SeeTop 7 Desktop OSs in North America from 1 Jan to 14 Apr 2015.
I love it when, despite a preponderance of M$’s units on retail shelves of legacy PCs, GNU/Linux takes a huge share of the market. That’s happening now in North America, where I and oldfart live. People here finally know they have a choice and are making that choice more than ever before.

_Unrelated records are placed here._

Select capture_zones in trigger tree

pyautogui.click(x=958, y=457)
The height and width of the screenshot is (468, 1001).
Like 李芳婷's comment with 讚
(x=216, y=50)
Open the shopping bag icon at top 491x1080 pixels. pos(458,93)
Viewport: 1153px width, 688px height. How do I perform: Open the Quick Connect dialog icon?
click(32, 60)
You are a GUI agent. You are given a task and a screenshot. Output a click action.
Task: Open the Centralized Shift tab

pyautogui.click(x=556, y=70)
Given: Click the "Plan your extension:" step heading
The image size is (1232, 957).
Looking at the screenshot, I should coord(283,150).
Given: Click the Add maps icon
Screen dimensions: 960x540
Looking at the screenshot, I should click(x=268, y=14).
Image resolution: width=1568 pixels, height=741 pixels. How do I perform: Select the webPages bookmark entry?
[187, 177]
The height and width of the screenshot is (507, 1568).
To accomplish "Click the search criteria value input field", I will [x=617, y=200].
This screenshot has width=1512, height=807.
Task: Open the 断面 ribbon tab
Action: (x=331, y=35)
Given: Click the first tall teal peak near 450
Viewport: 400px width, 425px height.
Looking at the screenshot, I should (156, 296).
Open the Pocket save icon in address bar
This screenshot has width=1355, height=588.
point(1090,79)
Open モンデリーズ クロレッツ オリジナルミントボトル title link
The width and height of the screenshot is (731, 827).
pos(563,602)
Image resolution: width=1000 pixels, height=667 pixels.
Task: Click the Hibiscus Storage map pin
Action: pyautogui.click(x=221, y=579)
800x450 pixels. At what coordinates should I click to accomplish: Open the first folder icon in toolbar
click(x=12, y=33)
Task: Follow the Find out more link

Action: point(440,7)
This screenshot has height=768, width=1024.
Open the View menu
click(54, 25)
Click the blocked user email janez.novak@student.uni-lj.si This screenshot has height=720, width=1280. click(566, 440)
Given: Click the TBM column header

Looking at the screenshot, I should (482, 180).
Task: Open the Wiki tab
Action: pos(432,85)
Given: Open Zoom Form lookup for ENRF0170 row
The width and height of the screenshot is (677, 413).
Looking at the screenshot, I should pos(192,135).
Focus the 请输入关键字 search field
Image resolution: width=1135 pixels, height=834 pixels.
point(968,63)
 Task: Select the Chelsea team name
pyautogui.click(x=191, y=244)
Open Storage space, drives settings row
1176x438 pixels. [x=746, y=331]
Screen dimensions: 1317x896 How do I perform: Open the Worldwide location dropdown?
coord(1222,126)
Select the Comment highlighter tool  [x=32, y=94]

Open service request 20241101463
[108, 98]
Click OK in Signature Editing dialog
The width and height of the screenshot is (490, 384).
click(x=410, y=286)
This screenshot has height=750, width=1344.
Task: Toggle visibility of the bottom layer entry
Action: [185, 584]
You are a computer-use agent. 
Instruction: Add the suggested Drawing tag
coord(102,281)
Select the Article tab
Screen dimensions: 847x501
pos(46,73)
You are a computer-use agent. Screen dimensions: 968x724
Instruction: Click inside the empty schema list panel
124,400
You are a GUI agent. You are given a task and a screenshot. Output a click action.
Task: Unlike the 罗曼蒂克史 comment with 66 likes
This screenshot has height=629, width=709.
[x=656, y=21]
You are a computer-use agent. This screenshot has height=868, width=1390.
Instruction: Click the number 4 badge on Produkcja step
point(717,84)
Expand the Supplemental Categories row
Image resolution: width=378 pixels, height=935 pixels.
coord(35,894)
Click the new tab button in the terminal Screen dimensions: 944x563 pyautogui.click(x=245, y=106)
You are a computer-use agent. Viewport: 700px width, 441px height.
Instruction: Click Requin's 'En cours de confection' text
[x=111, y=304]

I guess now the trolls will boast that M$’s rate of growth for the flagship is higher than GNU/Linux on the desktop, but we know the gap on the share of page-views is barely moving. There’s no way “8.1” will ever reach 50% in the next couple of years when GNU/Linux will likely reach over 10% share and people are clinging to “7” just as they did with XP. You know what happens now? “Positive feedback”, all kinds of people and organizations springing forth to support GNU/Linux in the market: Consumers, IT people, retailers, ISVs, OEMs, … all of those folks who used to be M$’s slaves. They are free at last. Expect growth of GNU/Linux desktops to ramp up in 2015, The Year Of The GNU/Linux Desktop. Merry Christmas to all.

About Robert Pogson

I am a retired teacher in Canada. I taught in the subject areas where I have worked for almost forty years: maths, physics, chemistry and computers. I love hunting, fishing, picking berries and mushrooms, too.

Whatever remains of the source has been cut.